After the Queen’s speech, the members of Parliament met to debate.  To the surprise of many, Tory leader David Cameron pulled no punches. He excoriated Gordon Brown and insulted him by saying that at least Tony Blair was consistent.   Ouch.  The opinion polls indicate that Cameron is gathering support by attacking Brown with such ferocity. With the financial sector becoming increasingly jumpy, the Tories have Labour on the defensive.  

Brown is  clinging to the hope that his wish list of legislative ideas will help revive his poll numbers.   As if.  According to a reliable poll,  the number of people who believe Brown will prove a  good  Prime Minister has, in a single month, dropped five points to 49 per cent.  This is ten points below his midsummer peak  approval rating.  Perhaps more wounding to the crusty Scot, the number of those who believe  he is  even “likeable”  has dropped to 44 percent, a nine point decline since late July.   
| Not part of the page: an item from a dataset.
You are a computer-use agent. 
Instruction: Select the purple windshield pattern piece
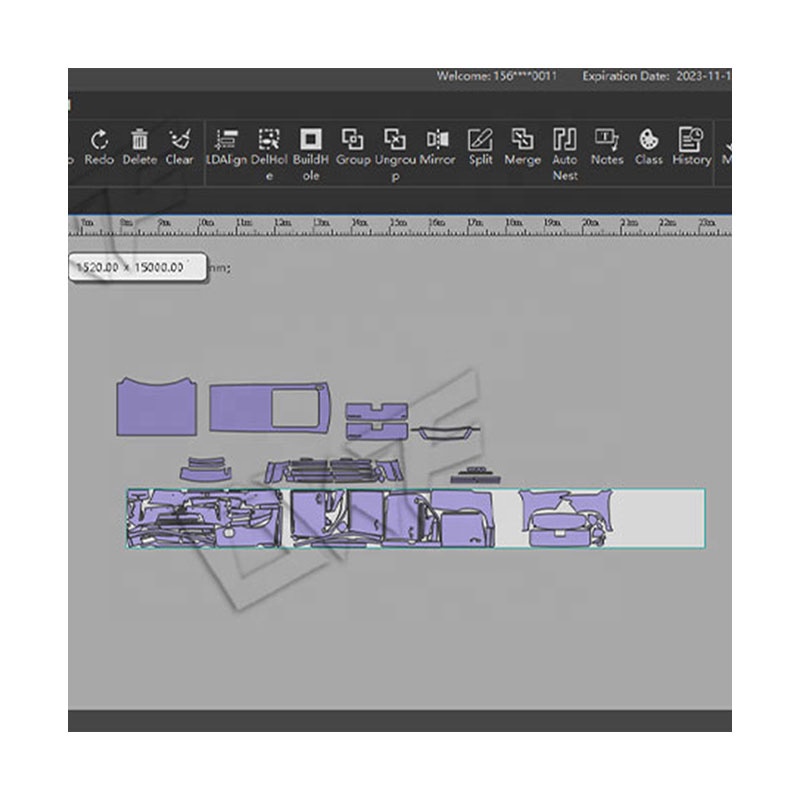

There is no figure on the number of Brits who are thoroughly ticked off over Brown’s refusal to allow them to vote  the EU  “Reform Treaty”  off the Island.  When reality TV offers more electoral options than your Prime Minister does, things are out of kilter. That’s a Scottish joke.  

A recent episode of the UK  comedy current events program, “Have I Got News For You,”  showed a  rodent running past the front door of Number 10 Downing Street.  The gag line was:  “evidence of the first rat ever to jump on a sinking ship.”  Clever that.